Live updates: Russia’s war in Ukraine



The leader of the Belarusian opposition called on the United States to enact sanctions on the government of Belarus that mirror those imposed on Moscow.

In meetings with the US State Department and members of Congress this week, Sviatlana Tsikhanouskaya said she discussed both strengthening future sanctions and closing loopholes on existing ones.

She also said she presented the US government with evidence of Belarusian strongman leader Alexander Lukashenko’s involvement in the Russian war in Ukraine.

Speaking to reporters Friday, Tsikhanouskaya said sanctions “must be the same on strength” as those imposed on Russia “but different in structure,” and should target state banks and state enterprises.
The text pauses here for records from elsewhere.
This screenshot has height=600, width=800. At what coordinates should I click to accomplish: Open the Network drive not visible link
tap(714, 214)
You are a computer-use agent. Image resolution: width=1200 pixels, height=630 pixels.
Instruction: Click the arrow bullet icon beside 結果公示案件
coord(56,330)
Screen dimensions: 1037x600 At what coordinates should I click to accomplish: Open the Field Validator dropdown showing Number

The opposition leader said she spoke with officials in Washington, DC, about ways of “making sanctions more effective, closing remaining loopholes, freezing Lukashenka’s assets and blocking the money given to him by the (International Monetary Fund).”

Tsikhanouskaya said suggested the use of secondary sanctions to close such loopholes.
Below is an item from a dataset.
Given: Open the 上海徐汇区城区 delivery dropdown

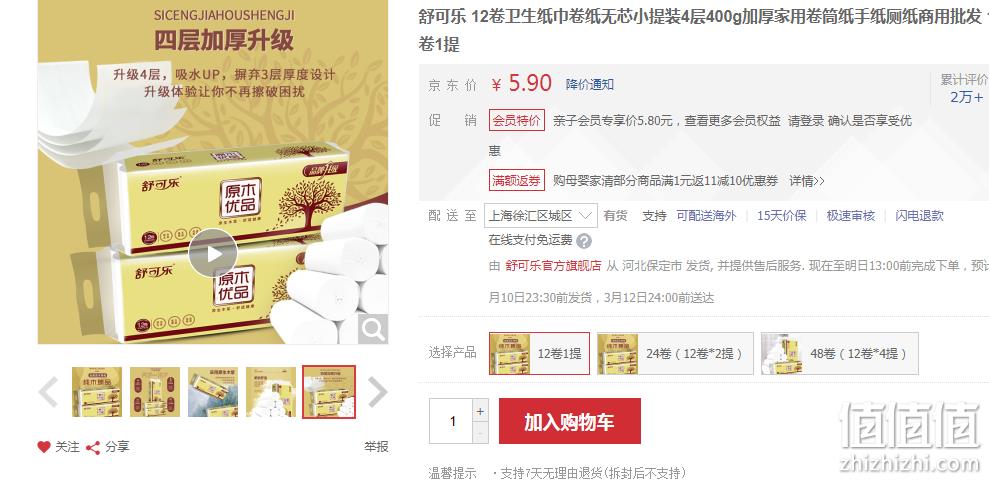Looking at the screenshot, I should coord(541,216).
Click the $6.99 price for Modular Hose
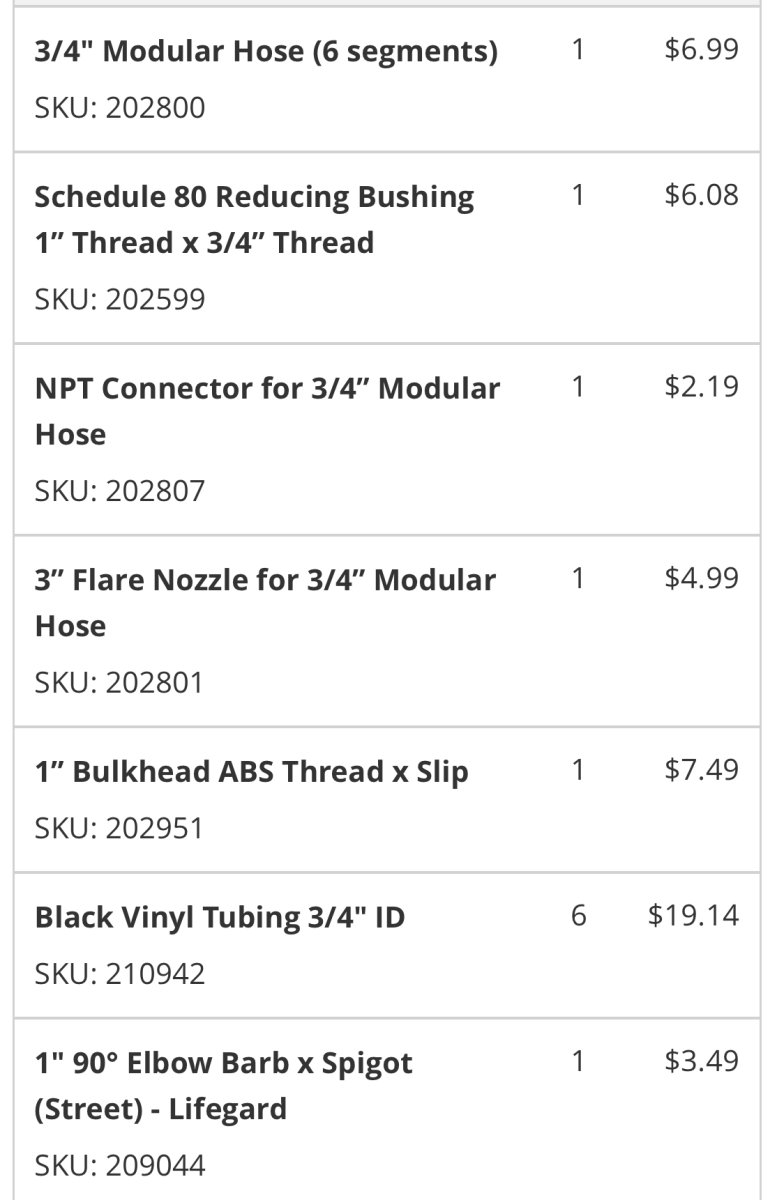The image size is (777, 1200). click(701, 50)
“We see how Russia uses Belarus to circumvent their own sanctions,” she said, citing the example of steel.

She said sanctions are hitting the Lukashenko regime, however, citing what she described as letters from the Minister of Foreign Affairs seeking rapprochement sent in recent weeks.

“I hope that Lukashenka will not manage to fool democratic countries again, as he did many times before,” she said.
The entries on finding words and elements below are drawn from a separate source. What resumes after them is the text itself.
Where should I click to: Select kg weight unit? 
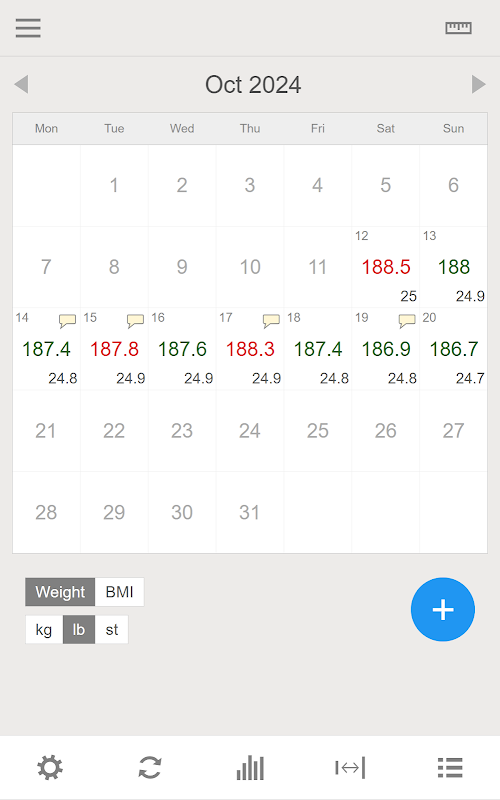point(44,630)
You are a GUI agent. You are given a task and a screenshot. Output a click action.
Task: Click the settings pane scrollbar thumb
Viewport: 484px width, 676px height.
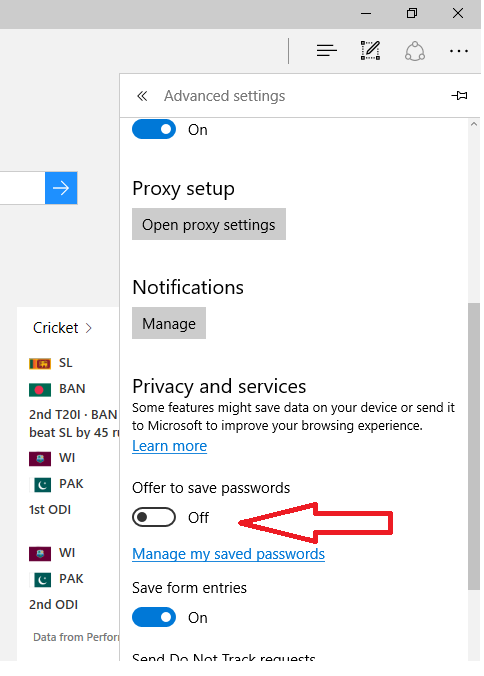pyautogui.click(x=474, y=446)
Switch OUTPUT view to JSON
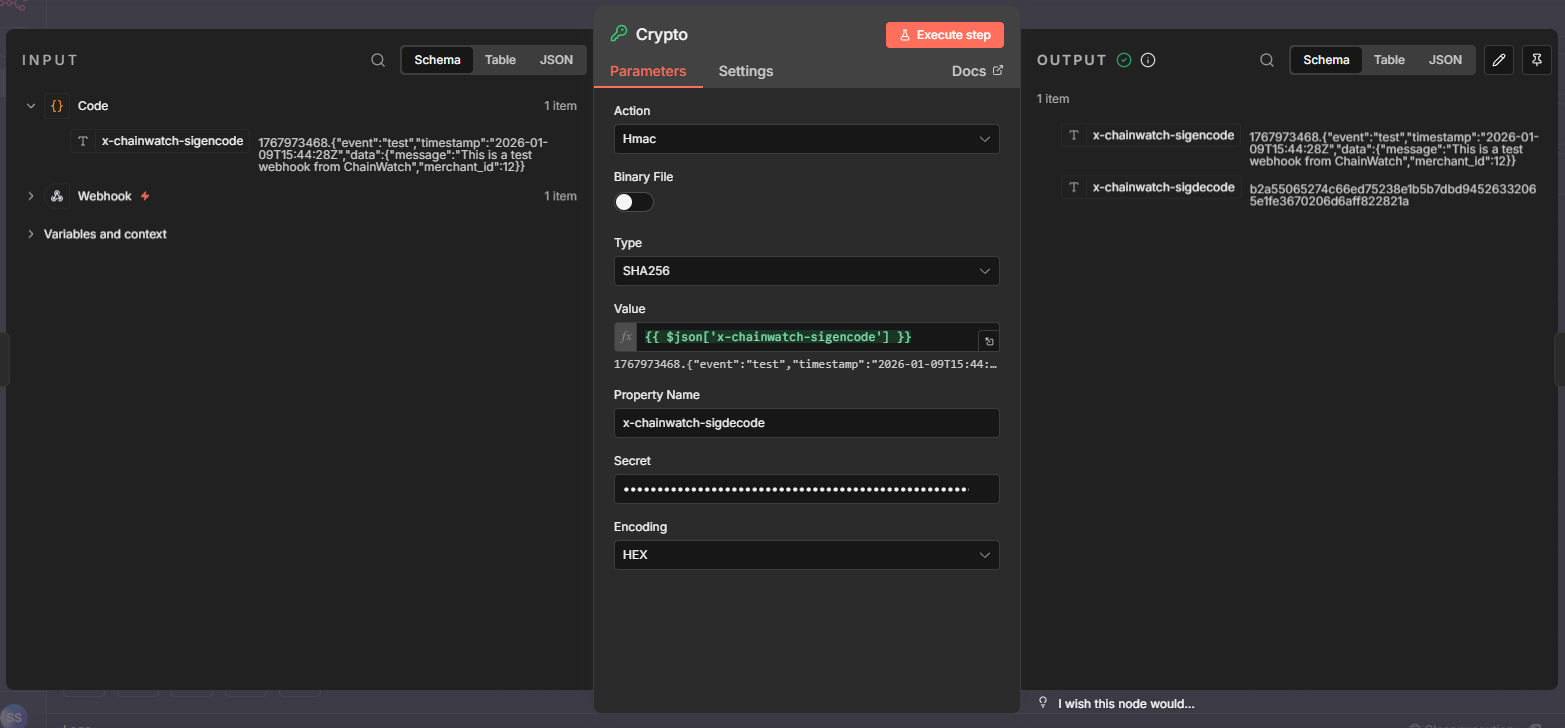This screenshot has height=728, width=1565. tap(1445, 60)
Tsikhanouskaya met with US Deputy Secretary of State Wendy Sherman – a meeting that was attended in part by US Secretary of State Antony Blinken – as well as Jim O’Brien, head of the Office of Sanctions Coordination at the US State Department.

Tsikhanouskaya told reporters she gave O’Brien “documents with the evidence of Lukashenka’s involvement in the war against Ukraine, as well as the list of companies and countries that helped to circumvent the sanctions.”

She said that includes “massive evidence of launching missiles from our territory, movement of Russian equipment in the territory of Belarus.”

“It’s inside information about some internal orders about deployment of different Russian military equipment in our territory,” she continued. “So people have been collecting this information for the full period of the war. They are well documented and we passed this evidence to the government.”

Tsikhanouskaya said she does not believe that the Belarusian army participated in launching these missiles, and instead Lukashenko gave the land to Russian President Vladimir Putin to use as he wanted. 

“It’s already World War. We are so afraid of World War the third but it’s already going on,” she said. “It’s war between democracy and autocracy.”